For doing material science analysis you will require Python, Numpy and Matplolib installed in your machine.
The problem now was to learn all that stuff:
- Python language.
- Import data.
- Clean data.
- Process data (calculation and determination of optoelectrical properties)
- data visualization.
Learning Python for material science
There are no courses with that name. What I found to learn the basics of Python was by looking on Youtube. Here, I found an excellent 5-hour course by Nana called Python from Zero to Hero. In this course, Nana gives an interactive course using the learn-by-doing strategy to teach Python Syntaxes, Cycles, Conditional statements, etc. I highly recommend taking the entire course in just a week because when you finish it, you will have the basic skills for implementing it on your easiest task for data analysis.
Python Tutorial for Beginners: Learn Python in 5 hours
Once I finished the Python Course, I continued doing some exercises which I found on the web. At this stage, I avoid the beginner’s trap of repeating the basic courses. Then, I can advise you to put in your mind, “Do not repeat the Beginners Python Course.” I mean, I integrate python programming to my workflow. In that way, I found that new libraries (for example Scikit-Learn) can be found by doing a google search by looking for a specific solution to the problem. For example, if you don’t know how to import ASCCI data to your python interface, you should google these lines:
- How to import file.txt into Python
- How to import file.csv into NumPy
With the basics of any programming language, you will learn by doing (coding), and if you forget some syntaxes, you always have google to look for the solution. Then, do not be afraid and try every code you find but with a critical mind. I mean, you should know what you want to implement and what results you will obtain. Of course, the first calculation requires doing it on paper.
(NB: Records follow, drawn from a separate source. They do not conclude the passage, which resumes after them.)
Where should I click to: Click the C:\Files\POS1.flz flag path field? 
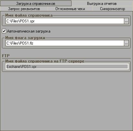[x=65, y=43]
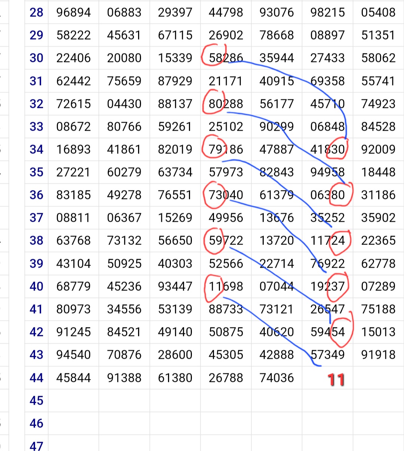Select the entire row 44

[36, 378]
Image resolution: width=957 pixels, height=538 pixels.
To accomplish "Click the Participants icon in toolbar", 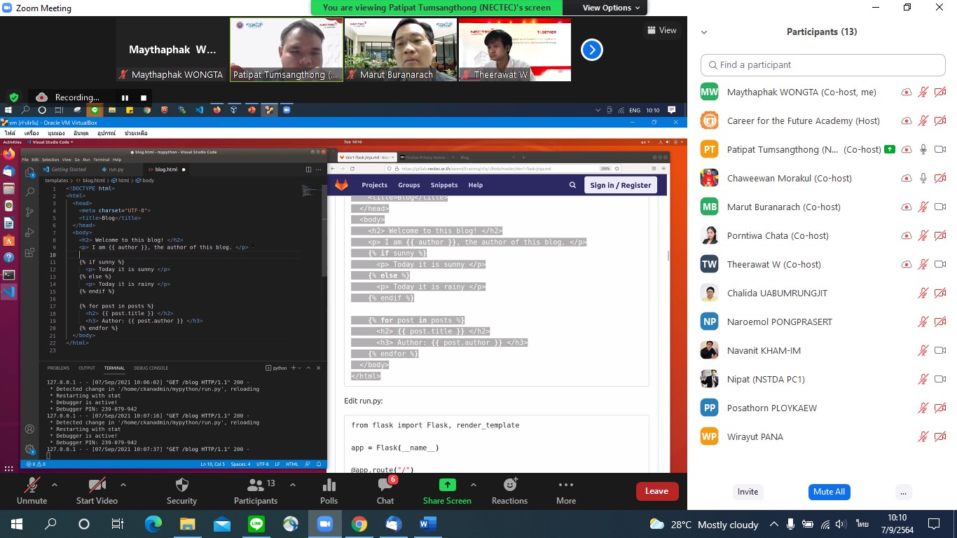I will point(255,485).
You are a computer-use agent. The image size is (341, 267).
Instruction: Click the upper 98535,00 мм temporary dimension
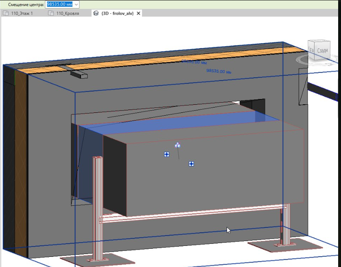tap(194, 62)
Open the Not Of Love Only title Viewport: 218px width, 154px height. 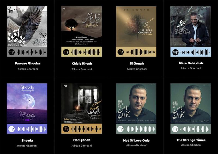click(136, 140)
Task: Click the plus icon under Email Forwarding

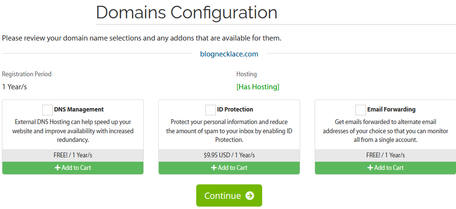Action: click(x=370, y=168)
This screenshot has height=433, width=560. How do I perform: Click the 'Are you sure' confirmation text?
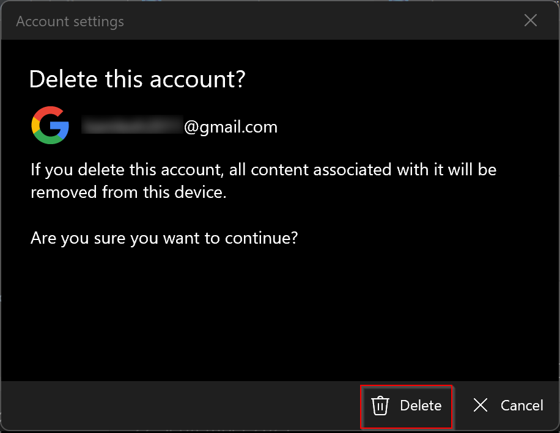163,238
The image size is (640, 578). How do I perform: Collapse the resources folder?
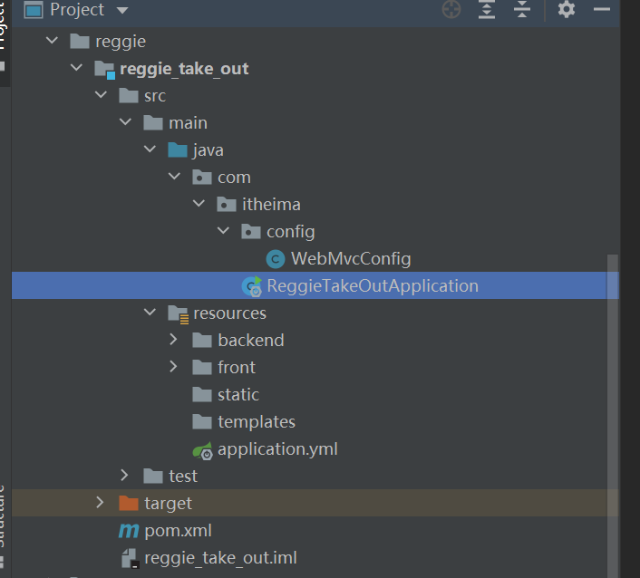pyautogui.click(x=150, y=313)
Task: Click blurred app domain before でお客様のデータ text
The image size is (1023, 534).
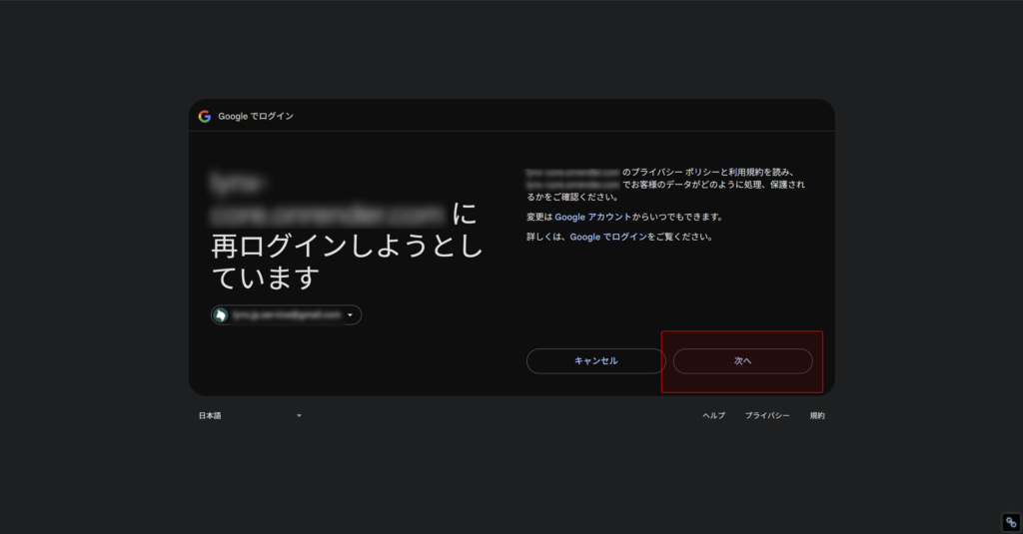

Jupyter Notebooks is the easy way to start on Python for data analysis.
Once I learned to do some Python Scripts. I found the easy way to learn Python using the interactive Jupyter Notebooks. This software launch an interactive interface in the internet browser (Safari for me), which will give you the opportunity to administrate folders and create the jupyter notebooks. The following picture shows the interface where I am storing all my data divided into folders by material characterization.
- EDS: Energy Dispersive Spectroscopy
- Hotplate: Temperature annealing profiles
- Profiler_IFUAP: Thickness measurement
- etc.
Inside the folder, I create the file.ipynb notebook which contains the analysis I am looking for. Here, I take care of creating one notebook per analysis. This strategy let me organize my data and find the required graphs days or months later. In the following picture, you can see five Jupyter notebooks that contain the analysis of band gap for some thin film materials I have been doing this semester. Take a look at the directories and how to save the filename. For example, the 20220614_direct_Allowed_Eg_AgSbSSe2.ipynb tells me that on June 14, 2022, I determine the direct-allowed band gap of AgSbSSe2 thin films. The filename and date are related to the laboratory logbook, where I have more details about the calculations and the film characterization.
When you open the file, you will see all the code I created to analyze band gaps. In the next picture, I will only show you the last plots that I am getting with the determination of the direct-allowed transition of AgSbSSe2 thin films. But all the results will keep private until the research work is published.
Don’t forget to certify your new skills
Yes, you should certify your new skills to show to the people who will hire you in the future you have experience in doing data analysis using python programming. Here, I found a great course called Python Crash Course by the IER-UNAM (Renewable Research Institute – UNAM). This course teaches all the basics of Python in just 20 hours by programming stuffs related with engineering and renewable energy. It was in this course that I found another library called Pandas, which is widely used in data analysis. But that my friends is another story.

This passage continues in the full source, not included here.